C. Analisis Kritis Peraturan Bersama Menteri (PBM) No. 9 dan 8 Tahun 2006
PBM 9/8 tahun 2006, yang mengatur Pendirian Rumah Ibadah, merupakan regulasi paling sentral yang menjadi sumber utama masalah pelanggaran KBB, terutama pembatasan ibadah. Peraturan ini mensyaratkan persetujuan minimal 60 pengguna dan 90 penduduk setempat, di mana proses ini difasilitasi oleh FKUB.
- Kontroversi FKUB sebagai Otoritas Veto: FKUB, yang seharusnya berperan sebagai mediator dan motor penggerak kerukunan 7, dalam praktiknya di banyak kasus justru bertindak kontraproduktif. FKUB dikritik karena sering menolak memberikan rekomendasi atau bahkan merekomendasikan penutupan rumah ibadah minoritas.9 Wakil Ketua Dewan Pembina Partai Solidaritas Indonesia (PSI), Grace Natalie, menyoroti bahwa FKUB kerap menjadi tempat ‘cuci tangan’ Pemerintah Daerah (Pemda) untuk menghindari tanggung jawab terkait perizinan tempat ibadah.9
- Tuntutan Reformasi: Adanya tuntutan uji materi judicial review yang diajukan oleh PSI dan dukungan dari SETARA Institute terhadap penghapusan peran rekomendasi FKUB 9 menggarisbawahi kegagalan regulasi ini dalam menjamin pemenuhan hak minoritas. Mereka berpendapat bahwa perizinan harus dikembalikan ke urusan teknis Pemda.

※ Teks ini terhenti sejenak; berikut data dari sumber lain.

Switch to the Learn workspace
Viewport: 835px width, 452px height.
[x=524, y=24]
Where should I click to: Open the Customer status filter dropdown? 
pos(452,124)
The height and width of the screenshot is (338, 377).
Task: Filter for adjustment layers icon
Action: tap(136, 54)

- Kendala Politik PKUB: PKUB menyadari masalah regulasi ini 6, namun upaya reformasi PBM sangat sensitif secara politik karena harus melibatkan musyawarah dan konsensus dari perwakilan organisasi agama mayoritas (MUI, PGI, KWI, dll.).12 Posisi PKUB sebagai fasilitator pemerintah seringkali membatasi keberaniannya untuk menantang status quo yang didukung oleh kelompok mayoritas, sehingga regulasi diskriminatif ini terus melanggengkan konflik.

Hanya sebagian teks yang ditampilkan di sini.